PLEASE NOTE: I would never recommend taking drinks from strangers or following the back to their place, especially not in Venezuela...this was a very special set of circumstances.



THE NOT SO GOOD STUFF

Venezuelas' problems really stem from one main thing: Chavez. I have no doubt he is significantly better than the Caudillo's before him, but that gives him no right to run the country into the ground in hopes of boosting his own ego. From Chavez comes the currency problem. In order to curb growing inflation a few years back, the Venezuelan Bolivar was pegged to the US dollar at a rate of 2.15 to 1. Although inflation was somewhat tamed, its still high and the rate has become a farce. So much so, in fact, that just about anywhere you go there is a parallel (illegal but common) market for US dollars at a rate of around 5 to 1.

For tourists this is a problem because if you want to do venezuela on the cheap, you have to walk around with all the cash you are planning to spend for the entire vacation. Considering Venezuela is the most dangerous of South American countries, this isnt realy a good idea. For Venezuelans this is a problem because everything is sold at the parallel rate, making prices absurdly high. I can only presume that Chavez has used oil money to help appease the masses. Gas is priced at nearly free ($1 US to fill up your tank) and oil revenues are used to lower taxes and give money to those in need. This was all well and good when oil was $150 a barrel, but at one third of that Chavez is going to have to make some tough changes. My fears are as follows: currency gets depegged and collapses, chavez reduces social welfare programs and raises taxes thus becoming unpopular, refuses to give up control and becomes dictator type (by force if necessary).

OTHER TOURIST THINGS

You wont read much about Venezuela online, as most people either dont go there or those that do try to forget it. Its a shame really, cause a fair amount of the people seem good and helpful. They are, however, overshadowed by the massive amount of crime and the seedy underbelly. Id say Gotham City would be a good comparison, if the readers dont mind me summoning my inner comic book nerd. We spent most of our time in the Caribbean, on Margarita Islans and along the coast (palay colorada). Both are considered treasures but what we saw was trashed lined roads and beaches filled with litter. Some interesting security measures were instituting along our journey. To exchange what was about $7 US officially (before I knew of the black market) I not only had to give my name and passport number (plus a copy), but also my finger print. Addiditionally, on our way to the beach our bus would stop and everyone wuold have to get out for a luggage search and full scale pat down. Men with gun had all the males line up, hands on the bus, legs spread where they made sure you werent packing heat. Although there method could be described as quite thorough (or "all up in my junk") it actually made me feel less safe). Unless things change significantly in terms of politics, economics, and infrastructure, I really wouldnt recommend this country to anyone. Even these "beautiful places" that we were supposed to have seen were tarnished and hard to enjoy as we never felt comfortable.
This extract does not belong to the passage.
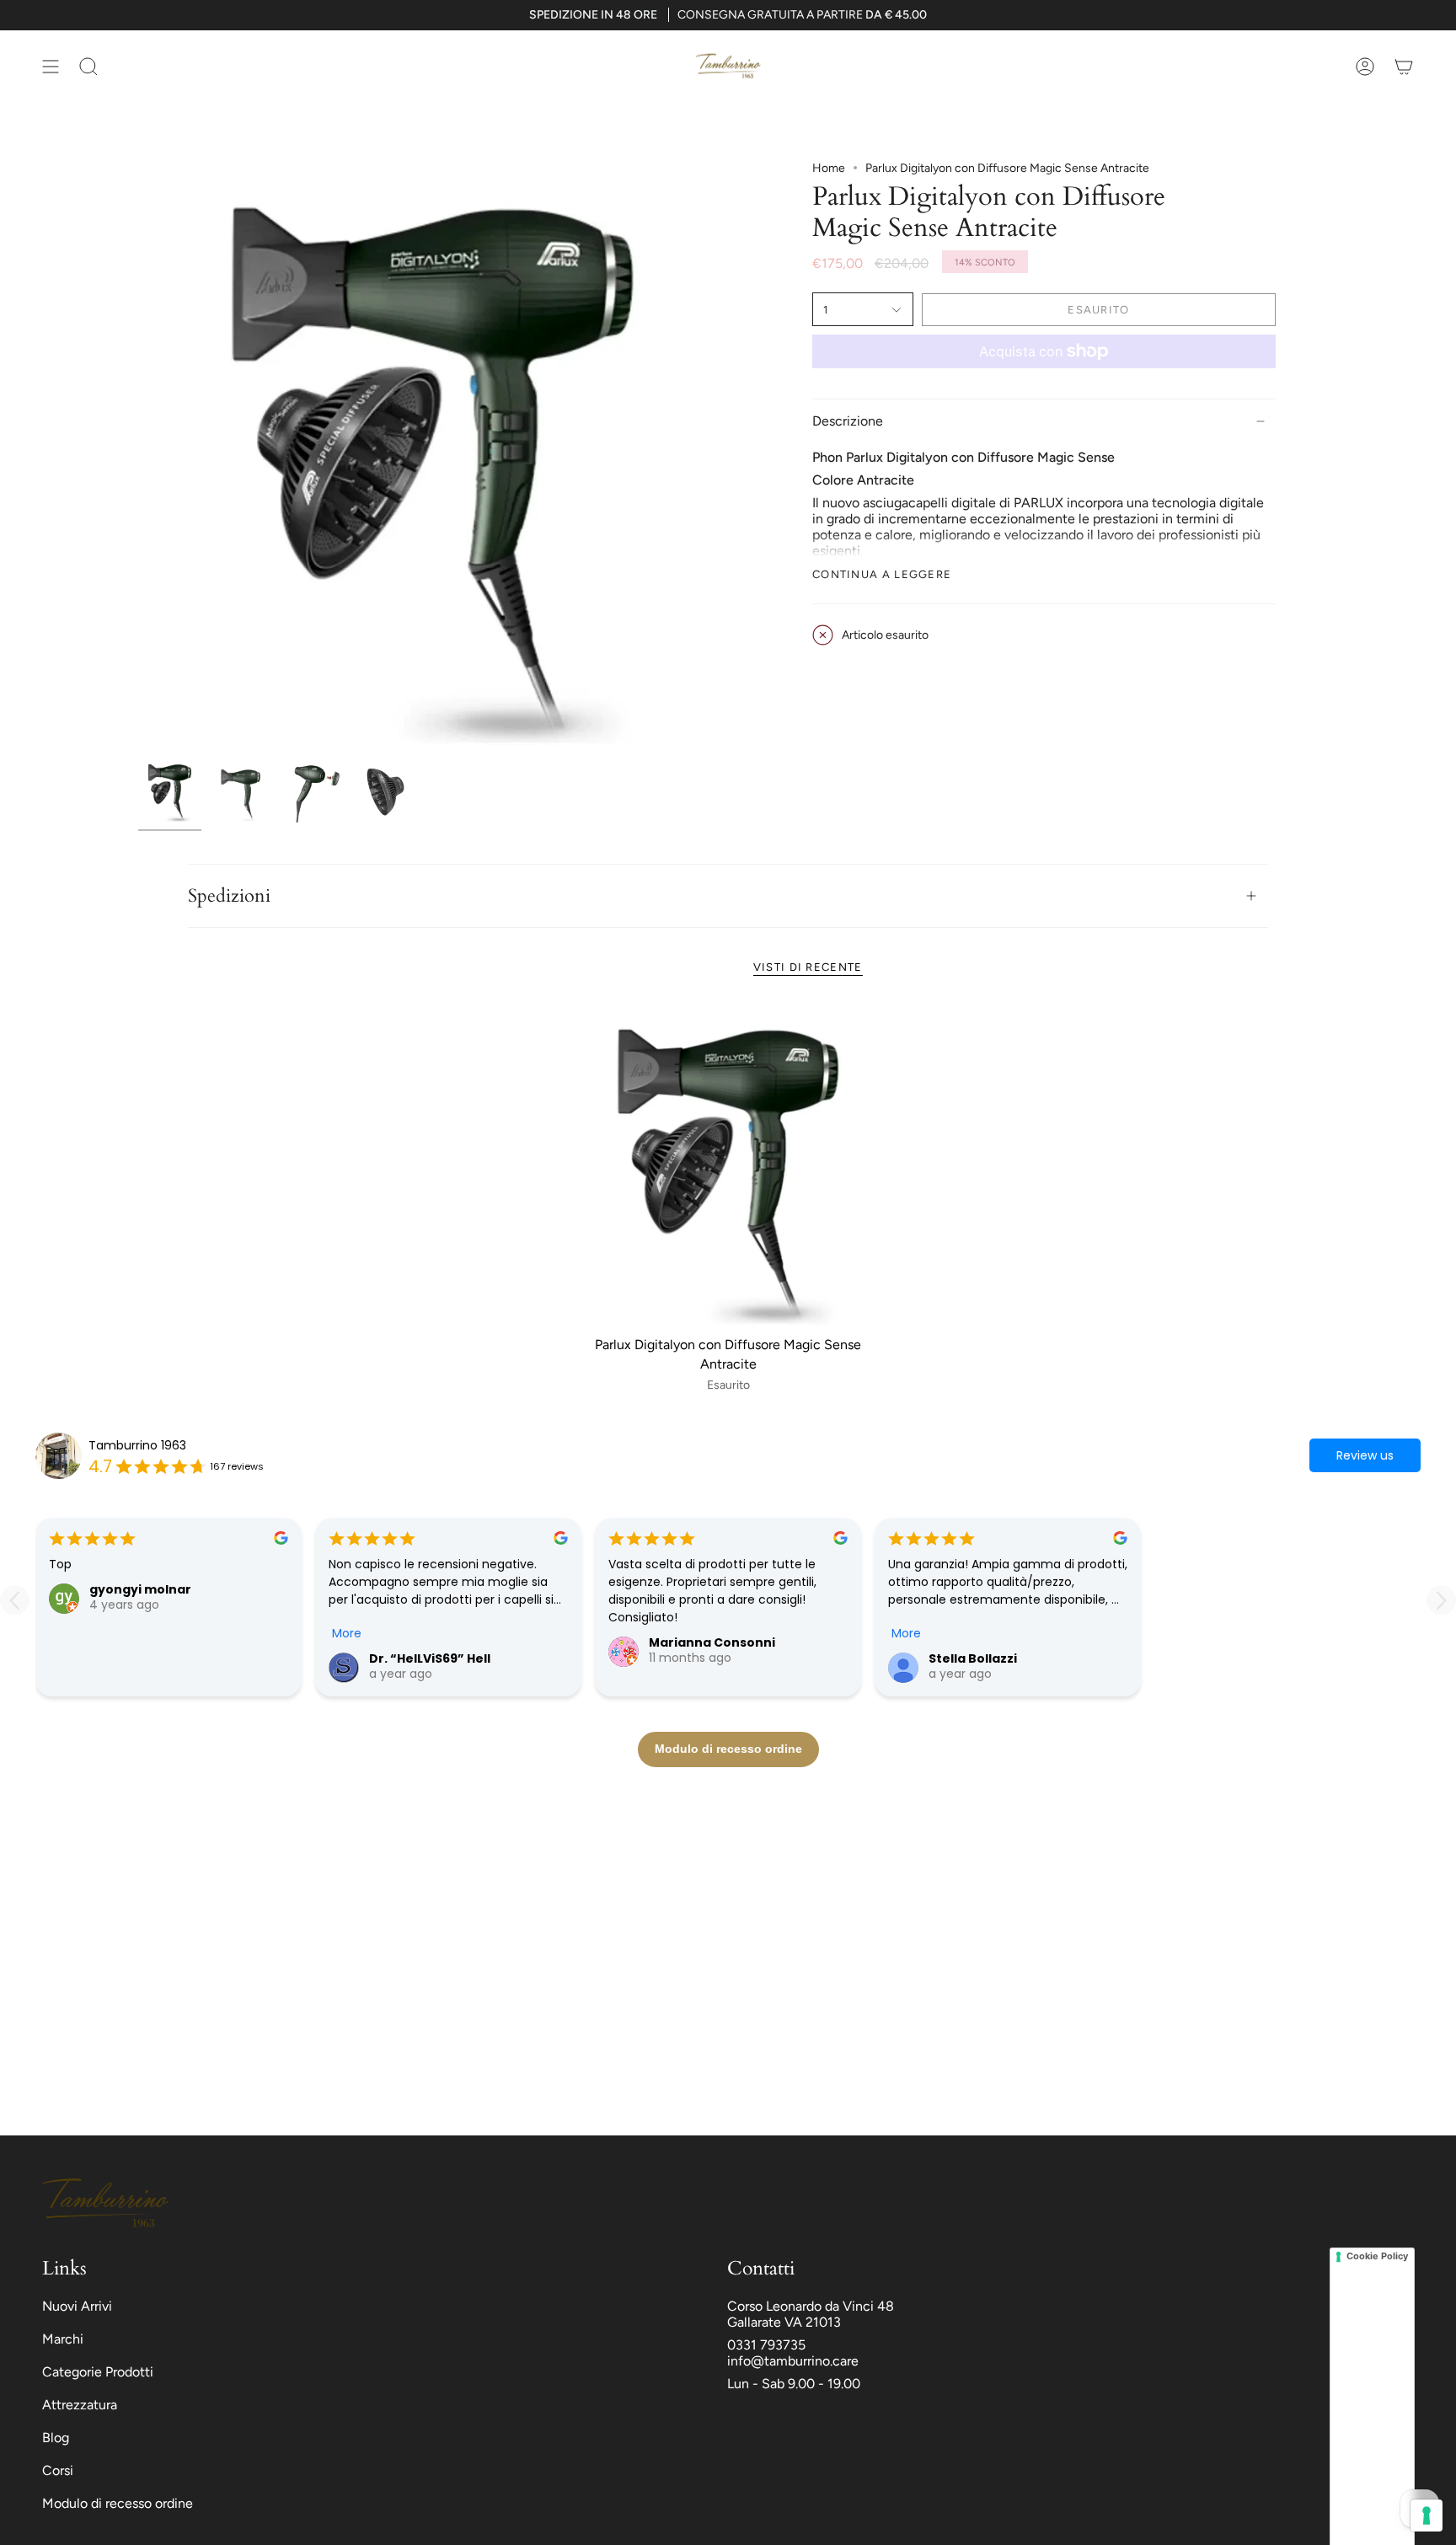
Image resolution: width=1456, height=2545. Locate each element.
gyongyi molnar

Ill leave you with a comparison of costs to hammer to point home on just how expensive venezuela is.

Columbia: 6 nights, all in decent and comfortable hostels. Took taxis almost everywhere and ate a large majority of our meals in restaurants. Did laundray, stocked up on supplies (dry goods, shampoo, etc.) Saw sights, went to museums, and paid for excursions. Total cost per person per week: $200

Venezuela. 7 nights, 2 spent in a hilton hotel (free from points), another free as we slept in the airport. Two of the four night of paid lodging were in places visiting by working girls and johns, and the other two were spent in a commune type place where i slept in a hammock (or didnt sleep, rather). We are out once, breakfast. The rest of the meals werent realy even cooked, they were generally peanut butter sandwiches. Depleted supplies, no laundry, walked everywhere. Saw very few sights and paid no entrance fees (couldnt afford it). Total cost per person per week: $300.